Five Walks is a composite digital image that documents numerous walks. Five key surfaces are repeatedly revisited, focussing on (from left to right): twigs embedded in the ground; the path of sunlight and shadows; exposed tree roots; rain flow-paths and the incised lines left by absent branches. The work captures the subtle, shifting tones of changing surfaces and ground colour during walks across the summer and spring of 2020/21. For me the images became symbolic of tenacity, transience, healing, regeneration and longevity, all of which seem to reflect the heightened awareness brought about by the COVID-19 pandemic. Each image flows into its neighbour meaning that the image can be read in any direction – horizontally, vertically or diagonally.

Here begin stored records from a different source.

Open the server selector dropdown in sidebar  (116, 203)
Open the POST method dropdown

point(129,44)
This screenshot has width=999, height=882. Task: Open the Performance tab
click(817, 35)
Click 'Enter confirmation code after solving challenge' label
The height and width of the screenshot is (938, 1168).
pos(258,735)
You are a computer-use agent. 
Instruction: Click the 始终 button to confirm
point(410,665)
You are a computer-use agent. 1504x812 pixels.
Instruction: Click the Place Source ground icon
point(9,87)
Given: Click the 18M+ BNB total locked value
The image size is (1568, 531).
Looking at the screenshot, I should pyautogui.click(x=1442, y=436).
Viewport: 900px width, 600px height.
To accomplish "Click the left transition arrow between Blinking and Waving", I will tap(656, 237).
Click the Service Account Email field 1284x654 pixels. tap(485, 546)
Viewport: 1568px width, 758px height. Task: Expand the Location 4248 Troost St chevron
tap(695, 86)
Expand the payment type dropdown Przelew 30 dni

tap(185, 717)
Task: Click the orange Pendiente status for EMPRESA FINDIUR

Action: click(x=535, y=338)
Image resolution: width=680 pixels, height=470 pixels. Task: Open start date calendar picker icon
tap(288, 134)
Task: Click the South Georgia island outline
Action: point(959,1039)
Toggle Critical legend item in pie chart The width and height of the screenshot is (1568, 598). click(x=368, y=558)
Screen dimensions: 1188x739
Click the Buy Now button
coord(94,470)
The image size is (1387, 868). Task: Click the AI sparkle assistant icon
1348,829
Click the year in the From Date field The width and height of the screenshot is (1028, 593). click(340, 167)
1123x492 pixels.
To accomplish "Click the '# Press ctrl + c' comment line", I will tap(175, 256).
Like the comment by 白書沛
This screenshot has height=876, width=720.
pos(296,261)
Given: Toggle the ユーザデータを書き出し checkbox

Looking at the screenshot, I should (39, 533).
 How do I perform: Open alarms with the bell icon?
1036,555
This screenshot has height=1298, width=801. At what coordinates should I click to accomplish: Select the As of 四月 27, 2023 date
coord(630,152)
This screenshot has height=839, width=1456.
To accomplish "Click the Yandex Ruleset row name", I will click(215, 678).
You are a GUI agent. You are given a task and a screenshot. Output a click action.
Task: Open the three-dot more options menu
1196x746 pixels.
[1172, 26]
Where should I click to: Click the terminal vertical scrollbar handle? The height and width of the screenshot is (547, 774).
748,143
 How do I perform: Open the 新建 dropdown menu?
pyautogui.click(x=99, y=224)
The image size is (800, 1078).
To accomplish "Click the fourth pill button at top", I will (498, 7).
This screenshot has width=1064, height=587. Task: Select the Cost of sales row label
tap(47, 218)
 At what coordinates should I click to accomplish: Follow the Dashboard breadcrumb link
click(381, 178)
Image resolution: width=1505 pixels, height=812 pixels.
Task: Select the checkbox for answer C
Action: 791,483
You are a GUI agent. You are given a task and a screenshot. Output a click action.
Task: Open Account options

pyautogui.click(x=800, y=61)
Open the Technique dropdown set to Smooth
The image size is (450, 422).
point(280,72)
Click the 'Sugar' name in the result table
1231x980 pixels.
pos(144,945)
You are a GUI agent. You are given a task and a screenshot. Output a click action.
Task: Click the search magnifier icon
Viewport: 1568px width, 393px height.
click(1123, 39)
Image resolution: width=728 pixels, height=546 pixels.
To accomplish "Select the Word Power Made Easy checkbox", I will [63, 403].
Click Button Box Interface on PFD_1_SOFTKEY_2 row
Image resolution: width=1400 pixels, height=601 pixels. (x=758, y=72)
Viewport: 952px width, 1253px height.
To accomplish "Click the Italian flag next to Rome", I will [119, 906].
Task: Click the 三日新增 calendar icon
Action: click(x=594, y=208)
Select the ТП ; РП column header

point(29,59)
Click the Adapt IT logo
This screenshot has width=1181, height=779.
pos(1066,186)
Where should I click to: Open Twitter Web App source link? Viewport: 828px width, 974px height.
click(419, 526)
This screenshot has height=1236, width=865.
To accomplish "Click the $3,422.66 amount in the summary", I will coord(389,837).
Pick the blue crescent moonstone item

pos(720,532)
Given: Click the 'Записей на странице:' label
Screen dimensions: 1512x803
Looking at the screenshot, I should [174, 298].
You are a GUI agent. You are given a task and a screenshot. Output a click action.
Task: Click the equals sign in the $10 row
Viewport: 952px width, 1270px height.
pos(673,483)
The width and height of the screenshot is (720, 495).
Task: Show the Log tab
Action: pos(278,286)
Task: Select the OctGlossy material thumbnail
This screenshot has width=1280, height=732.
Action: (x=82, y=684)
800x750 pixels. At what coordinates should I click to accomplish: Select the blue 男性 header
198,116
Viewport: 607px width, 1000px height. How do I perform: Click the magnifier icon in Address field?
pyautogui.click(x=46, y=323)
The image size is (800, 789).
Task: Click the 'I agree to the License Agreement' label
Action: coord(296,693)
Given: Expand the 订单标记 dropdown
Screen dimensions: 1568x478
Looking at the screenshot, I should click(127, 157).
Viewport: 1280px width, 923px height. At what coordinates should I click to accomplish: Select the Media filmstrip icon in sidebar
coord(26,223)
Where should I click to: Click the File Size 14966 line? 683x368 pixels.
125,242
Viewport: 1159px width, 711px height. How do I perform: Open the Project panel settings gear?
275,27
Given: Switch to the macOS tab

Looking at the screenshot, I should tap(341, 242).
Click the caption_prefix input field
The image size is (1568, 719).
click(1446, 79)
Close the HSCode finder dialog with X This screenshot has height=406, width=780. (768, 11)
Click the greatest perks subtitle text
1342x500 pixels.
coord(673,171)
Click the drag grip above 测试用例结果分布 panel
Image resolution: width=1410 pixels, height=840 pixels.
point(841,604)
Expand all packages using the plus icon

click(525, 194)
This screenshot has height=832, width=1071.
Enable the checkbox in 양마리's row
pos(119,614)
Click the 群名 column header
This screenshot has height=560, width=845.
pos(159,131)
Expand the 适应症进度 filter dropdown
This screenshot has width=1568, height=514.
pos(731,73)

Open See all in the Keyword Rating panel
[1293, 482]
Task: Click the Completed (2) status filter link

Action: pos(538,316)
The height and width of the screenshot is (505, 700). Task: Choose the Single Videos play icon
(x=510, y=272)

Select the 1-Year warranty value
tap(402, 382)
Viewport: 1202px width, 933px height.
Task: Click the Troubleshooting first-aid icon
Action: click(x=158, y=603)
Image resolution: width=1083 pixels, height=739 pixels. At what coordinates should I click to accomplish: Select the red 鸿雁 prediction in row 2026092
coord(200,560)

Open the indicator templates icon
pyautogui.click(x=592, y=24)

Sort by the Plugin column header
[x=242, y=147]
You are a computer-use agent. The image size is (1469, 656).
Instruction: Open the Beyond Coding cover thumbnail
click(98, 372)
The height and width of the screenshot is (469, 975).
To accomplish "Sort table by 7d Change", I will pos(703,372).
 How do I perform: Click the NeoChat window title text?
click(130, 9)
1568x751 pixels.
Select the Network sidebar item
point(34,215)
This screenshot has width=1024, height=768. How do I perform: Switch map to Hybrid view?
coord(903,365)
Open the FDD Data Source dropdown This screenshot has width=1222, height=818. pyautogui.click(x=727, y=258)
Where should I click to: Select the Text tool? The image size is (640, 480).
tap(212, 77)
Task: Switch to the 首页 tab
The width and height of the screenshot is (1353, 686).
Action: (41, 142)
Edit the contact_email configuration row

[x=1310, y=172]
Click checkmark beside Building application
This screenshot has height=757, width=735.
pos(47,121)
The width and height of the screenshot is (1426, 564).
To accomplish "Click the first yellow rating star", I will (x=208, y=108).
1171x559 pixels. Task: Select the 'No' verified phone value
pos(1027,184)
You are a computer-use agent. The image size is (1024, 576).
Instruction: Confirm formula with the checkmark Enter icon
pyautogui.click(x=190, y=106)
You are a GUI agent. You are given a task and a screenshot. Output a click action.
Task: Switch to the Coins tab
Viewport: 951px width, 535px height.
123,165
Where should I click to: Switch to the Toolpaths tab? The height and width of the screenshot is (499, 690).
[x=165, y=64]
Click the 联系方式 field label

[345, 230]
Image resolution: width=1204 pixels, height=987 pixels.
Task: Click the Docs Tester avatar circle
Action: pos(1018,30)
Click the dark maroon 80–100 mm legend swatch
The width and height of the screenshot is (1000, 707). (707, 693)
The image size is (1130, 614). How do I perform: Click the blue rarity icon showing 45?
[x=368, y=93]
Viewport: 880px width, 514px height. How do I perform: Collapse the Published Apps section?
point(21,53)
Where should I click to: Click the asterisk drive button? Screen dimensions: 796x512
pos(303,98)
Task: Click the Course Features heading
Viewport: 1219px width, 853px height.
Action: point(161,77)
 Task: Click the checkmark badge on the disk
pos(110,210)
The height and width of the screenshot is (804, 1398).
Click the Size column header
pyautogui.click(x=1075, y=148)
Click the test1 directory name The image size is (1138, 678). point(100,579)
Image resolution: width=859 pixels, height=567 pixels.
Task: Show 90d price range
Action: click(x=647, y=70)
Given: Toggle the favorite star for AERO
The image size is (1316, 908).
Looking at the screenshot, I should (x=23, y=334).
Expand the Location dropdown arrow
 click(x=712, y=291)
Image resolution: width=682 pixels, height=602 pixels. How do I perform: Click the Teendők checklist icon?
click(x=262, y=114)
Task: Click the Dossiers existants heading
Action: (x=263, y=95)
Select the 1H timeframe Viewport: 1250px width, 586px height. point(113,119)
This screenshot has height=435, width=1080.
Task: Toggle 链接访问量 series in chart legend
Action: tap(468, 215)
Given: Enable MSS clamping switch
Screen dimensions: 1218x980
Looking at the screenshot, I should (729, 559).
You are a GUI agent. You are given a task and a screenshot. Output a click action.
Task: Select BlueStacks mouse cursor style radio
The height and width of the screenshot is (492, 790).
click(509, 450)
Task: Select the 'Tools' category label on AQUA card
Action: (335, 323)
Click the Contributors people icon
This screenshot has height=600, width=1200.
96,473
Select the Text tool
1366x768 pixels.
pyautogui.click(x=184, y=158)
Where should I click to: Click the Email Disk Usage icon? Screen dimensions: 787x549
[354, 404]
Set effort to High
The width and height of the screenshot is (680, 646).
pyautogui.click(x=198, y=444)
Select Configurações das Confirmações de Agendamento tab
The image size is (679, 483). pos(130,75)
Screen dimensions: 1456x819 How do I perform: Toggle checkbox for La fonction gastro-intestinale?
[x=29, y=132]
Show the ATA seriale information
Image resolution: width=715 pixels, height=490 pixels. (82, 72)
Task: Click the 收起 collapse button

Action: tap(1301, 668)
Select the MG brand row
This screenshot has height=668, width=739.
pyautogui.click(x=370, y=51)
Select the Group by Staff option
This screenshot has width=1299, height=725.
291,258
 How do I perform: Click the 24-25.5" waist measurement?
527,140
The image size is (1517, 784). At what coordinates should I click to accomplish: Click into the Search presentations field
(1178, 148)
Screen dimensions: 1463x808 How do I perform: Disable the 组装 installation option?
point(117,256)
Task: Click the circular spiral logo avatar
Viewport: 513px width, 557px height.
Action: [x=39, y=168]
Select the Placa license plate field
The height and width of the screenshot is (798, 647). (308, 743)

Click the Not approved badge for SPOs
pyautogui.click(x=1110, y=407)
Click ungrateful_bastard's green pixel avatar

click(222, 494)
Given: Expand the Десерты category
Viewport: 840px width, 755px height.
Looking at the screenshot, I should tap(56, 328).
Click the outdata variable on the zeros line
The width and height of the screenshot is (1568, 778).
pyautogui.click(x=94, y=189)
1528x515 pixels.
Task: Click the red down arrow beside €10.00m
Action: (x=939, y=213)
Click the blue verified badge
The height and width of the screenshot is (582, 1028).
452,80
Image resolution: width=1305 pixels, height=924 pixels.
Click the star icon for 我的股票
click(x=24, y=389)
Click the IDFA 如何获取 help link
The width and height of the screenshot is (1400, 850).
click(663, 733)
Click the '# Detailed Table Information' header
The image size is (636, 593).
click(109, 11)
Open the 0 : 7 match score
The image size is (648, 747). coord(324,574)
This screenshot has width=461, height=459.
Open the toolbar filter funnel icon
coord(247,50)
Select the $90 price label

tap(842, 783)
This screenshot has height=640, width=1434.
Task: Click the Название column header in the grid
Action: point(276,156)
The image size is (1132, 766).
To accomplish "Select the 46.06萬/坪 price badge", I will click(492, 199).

I think of it as a woven visual narrative.
https://www.chi.ac.uk/staff/dr-shirley-chubb
Shirley Chubb is a Brighton-based artist whose work focuses on broadening the collaborative potential of the visual arts and involves the use of artefacts, film and digital technologies. She is Emerita Reader in Interdisciplinary Art at the University of Chichester and an Honorary Fellow in the School of Health Sciences, University of Brighton. Shirley’s research is focused on the significance of walking through particular environments and landscapes where she works with physiotherapists and volunteer participants. She was lead researcher on the Wellcome Trust funded Significant Walks project and holds the 2021 Creative Physiotherapy Scholarship at Auckland University of Technology working within the Faculty of Health and Environmental Sciences.